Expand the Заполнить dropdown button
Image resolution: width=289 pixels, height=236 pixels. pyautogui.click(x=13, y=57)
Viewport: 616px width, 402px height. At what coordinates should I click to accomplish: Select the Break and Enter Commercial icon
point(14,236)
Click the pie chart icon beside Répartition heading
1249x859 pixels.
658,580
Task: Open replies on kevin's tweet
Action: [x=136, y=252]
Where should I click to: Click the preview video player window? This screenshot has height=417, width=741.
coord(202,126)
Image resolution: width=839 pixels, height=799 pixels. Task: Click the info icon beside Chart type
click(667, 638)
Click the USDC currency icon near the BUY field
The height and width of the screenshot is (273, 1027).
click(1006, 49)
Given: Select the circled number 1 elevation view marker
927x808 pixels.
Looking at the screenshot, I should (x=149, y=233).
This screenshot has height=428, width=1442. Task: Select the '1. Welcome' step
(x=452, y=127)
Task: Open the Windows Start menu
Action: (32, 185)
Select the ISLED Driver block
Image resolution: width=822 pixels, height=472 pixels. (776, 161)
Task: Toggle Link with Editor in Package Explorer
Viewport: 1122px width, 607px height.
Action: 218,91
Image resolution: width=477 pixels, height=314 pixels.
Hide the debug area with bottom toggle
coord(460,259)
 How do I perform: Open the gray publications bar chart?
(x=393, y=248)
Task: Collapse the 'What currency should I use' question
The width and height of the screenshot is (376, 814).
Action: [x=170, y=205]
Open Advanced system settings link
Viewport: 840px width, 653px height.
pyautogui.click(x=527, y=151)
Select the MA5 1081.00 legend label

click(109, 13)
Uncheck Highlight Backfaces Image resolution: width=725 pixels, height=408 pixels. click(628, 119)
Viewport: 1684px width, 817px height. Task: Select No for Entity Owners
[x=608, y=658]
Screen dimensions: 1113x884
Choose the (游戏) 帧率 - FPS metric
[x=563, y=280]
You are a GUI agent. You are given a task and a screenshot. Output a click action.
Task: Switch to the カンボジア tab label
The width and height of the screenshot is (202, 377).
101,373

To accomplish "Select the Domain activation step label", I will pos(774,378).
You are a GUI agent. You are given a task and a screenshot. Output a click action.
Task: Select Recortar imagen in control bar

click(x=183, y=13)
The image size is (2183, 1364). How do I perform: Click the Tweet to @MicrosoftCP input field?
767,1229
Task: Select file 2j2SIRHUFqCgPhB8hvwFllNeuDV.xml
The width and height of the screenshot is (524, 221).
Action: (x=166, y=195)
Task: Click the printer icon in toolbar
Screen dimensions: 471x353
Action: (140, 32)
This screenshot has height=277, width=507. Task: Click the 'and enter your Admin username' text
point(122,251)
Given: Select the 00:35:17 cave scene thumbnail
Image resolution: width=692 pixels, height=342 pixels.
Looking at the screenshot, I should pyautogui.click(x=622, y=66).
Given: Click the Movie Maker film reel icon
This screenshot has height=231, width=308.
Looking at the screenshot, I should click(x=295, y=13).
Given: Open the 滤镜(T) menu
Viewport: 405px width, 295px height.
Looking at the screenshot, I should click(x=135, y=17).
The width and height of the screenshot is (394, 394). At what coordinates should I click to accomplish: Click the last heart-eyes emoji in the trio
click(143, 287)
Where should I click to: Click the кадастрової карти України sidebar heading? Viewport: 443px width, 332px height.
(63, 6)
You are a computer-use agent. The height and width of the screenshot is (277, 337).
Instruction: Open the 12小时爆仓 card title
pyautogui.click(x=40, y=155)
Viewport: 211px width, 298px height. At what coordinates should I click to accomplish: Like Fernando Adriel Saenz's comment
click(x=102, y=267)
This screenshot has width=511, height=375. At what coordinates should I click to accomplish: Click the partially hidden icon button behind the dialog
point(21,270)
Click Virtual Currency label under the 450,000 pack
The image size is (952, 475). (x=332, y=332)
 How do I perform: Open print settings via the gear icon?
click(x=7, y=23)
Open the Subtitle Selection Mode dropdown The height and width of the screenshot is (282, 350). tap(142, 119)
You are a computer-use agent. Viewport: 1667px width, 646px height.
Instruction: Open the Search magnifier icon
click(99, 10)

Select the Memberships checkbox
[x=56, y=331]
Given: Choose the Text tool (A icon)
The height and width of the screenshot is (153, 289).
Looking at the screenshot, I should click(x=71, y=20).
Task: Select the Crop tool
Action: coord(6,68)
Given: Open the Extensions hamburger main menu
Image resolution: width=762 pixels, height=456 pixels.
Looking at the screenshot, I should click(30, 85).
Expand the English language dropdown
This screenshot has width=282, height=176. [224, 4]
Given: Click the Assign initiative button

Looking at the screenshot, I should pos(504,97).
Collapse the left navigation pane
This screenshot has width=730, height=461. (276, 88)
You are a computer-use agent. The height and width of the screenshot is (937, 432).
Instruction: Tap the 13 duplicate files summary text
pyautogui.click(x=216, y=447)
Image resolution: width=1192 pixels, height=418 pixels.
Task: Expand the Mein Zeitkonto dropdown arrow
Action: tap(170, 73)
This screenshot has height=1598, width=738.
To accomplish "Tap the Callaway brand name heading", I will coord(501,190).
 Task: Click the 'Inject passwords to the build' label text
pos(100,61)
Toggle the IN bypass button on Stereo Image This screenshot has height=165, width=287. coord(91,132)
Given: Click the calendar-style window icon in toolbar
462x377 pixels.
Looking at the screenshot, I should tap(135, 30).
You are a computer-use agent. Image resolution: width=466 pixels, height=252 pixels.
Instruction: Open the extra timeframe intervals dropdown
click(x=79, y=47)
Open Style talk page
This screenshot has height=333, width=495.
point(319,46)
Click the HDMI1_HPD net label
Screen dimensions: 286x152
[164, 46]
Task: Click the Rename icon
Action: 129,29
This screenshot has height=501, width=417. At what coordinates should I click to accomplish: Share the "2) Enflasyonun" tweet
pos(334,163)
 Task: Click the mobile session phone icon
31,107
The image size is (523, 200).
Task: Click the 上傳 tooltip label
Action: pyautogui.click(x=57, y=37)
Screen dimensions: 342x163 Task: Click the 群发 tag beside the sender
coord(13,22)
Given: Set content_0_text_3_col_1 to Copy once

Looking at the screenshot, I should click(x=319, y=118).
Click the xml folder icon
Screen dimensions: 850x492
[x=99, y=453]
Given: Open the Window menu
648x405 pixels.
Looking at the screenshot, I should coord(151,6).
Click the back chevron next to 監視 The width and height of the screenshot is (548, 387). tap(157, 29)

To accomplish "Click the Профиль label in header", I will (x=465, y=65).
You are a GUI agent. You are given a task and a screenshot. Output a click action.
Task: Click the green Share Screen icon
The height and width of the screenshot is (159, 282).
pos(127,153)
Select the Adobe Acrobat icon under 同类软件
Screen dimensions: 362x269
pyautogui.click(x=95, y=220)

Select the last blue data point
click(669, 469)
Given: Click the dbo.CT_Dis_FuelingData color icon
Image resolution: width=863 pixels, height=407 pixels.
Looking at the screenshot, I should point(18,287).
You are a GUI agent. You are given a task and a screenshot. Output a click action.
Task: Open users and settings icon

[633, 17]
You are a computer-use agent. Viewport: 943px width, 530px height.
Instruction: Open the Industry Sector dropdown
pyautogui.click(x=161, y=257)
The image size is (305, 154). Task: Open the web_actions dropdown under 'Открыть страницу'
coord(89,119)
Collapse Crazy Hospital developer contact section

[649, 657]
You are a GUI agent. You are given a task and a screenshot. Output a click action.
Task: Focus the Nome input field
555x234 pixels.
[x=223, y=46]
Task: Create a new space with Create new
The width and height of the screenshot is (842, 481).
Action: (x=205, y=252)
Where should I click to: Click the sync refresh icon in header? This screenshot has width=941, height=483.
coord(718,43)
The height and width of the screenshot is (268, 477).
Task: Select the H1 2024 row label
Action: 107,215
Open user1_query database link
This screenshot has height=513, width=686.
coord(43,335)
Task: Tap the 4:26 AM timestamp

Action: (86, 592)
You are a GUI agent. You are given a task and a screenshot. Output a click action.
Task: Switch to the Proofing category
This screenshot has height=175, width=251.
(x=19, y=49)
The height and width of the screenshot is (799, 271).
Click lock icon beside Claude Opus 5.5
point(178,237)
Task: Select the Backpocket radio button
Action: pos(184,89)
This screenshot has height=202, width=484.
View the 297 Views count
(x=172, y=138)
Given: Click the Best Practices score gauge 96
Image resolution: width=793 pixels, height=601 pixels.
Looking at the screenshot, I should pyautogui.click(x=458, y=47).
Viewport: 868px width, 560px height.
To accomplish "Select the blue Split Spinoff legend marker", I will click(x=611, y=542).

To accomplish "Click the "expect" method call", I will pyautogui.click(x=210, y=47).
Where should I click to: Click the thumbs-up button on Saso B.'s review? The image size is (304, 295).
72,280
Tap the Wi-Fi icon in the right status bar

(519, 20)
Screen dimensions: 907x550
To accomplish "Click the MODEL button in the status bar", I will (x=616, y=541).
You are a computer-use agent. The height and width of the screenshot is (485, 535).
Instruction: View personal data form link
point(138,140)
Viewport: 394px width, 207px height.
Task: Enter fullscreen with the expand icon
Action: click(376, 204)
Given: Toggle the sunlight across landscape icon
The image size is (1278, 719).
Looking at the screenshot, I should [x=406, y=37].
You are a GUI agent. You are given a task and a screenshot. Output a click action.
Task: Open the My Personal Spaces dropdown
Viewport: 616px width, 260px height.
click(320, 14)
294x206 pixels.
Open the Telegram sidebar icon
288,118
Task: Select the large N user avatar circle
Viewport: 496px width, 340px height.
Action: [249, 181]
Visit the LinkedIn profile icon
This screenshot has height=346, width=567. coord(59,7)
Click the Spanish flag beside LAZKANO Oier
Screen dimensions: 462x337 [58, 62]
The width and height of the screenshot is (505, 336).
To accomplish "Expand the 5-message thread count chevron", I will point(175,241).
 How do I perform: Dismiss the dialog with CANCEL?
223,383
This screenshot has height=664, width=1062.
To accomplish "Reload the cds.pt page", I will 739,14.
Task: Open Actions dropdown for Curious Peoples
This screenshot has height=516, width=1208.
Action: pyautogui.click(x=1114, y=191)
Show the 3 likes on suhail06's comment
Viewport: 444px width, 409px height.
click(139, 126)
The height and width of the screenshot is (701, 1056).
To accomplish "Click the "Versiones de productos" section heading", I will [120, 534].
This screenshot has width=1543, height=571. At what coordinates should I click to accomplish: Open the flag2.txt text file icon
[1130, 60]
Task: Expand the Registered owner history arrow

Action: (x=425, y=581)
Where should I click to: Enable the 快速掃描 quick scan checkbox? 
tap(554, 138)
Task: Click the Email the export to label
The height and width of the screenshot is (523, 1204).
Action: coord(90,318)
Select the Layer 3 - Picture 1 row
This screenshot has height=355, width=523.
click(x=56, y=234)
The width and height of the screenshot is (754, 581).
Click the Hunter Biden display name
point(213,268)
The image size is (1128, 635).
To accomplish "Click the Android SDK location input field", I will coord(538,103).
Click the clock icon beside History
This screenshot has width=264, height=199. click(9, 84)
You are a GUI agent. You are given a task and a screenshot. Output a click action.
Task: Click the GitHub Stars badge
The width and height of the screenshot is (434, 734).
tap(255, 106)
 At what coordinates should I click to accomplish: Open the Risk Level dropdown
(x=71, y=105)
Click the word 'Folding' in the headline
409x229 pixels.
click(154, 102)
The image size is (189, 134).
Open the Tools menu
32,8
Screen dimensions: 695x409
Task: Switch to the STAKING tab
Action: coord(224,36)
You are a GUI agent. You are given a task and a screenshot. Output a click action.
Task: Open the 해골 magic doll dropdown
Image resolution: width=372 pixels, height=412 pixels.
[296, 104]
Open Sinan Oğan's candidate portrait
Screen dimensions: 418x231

## Your goal
Check each line above for "will" and return the ones that have it.

## Solution to this exercise
To accomplish "Select the Domain activation step label", I will pos(774,378).
To accomplish "Tap the Callaway brand name heading", I will coord(501,190).
To accomplish "Click the Профиль label in header", I will (x=465, y=65).
To accomplish "Select the blue Split Spinoff legend marker", I will click(x=611, y=542).
To accomplish "Click the "expect" method call", I will pyautogui.click(x=210, y=47).
To accomplish "Click the MODEL button in the status bar", I will (x=616, y=541).
To accomplish "Expand the 5-message thread count chevron", I will point(175,241).
To accomplish "Reload the cds.pt page", I will 739,14.
To accomplish "Click the "Versiones de productos" section heading", I will [120, 534].
To accomplish "Click the Android SDK location input field", I will coord(538,103).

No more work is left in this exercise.